───── DATASET RECORDS

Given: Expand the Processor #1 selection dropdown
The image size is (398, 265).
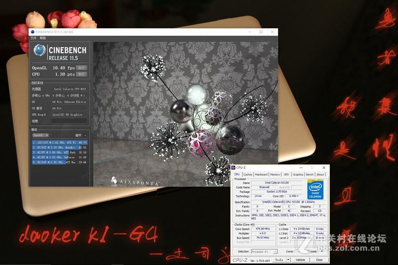Looking at the screenshot, I should (x=264, y=252).
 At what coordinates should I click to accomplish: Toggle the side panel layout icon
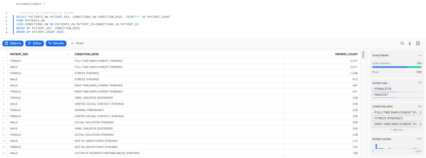pos(418,43)
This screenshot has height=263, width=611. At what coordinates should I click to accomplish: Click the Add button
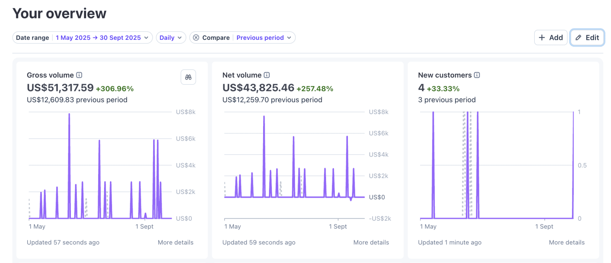tap(551, 38)
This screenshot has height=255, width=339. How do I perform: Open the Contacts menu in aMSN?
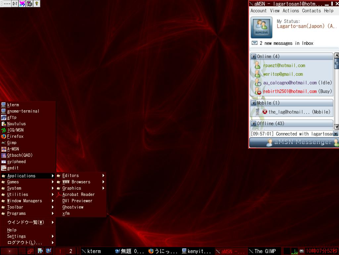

──────────

WHAT YOU SHOULD DO
Every line above is to be written out unchanged, with the pictures omitted.

THE ANSWER
Given: Expand the Processor #1 selection dropdown
The image size is (398, 265).
Looking at the screenshot, I should (x=264, y=252).
 At what coordinates should I click to accomplish: Toggle the side panel layout icon
pos(418,43)
This screenshot has height=263, width=611. At what coordinates should I click to accomplish: Click the Add button
tap(551, 38)
This screenshot has height=255, width=339. How do I perform: Open the Contacts menu in aMSN?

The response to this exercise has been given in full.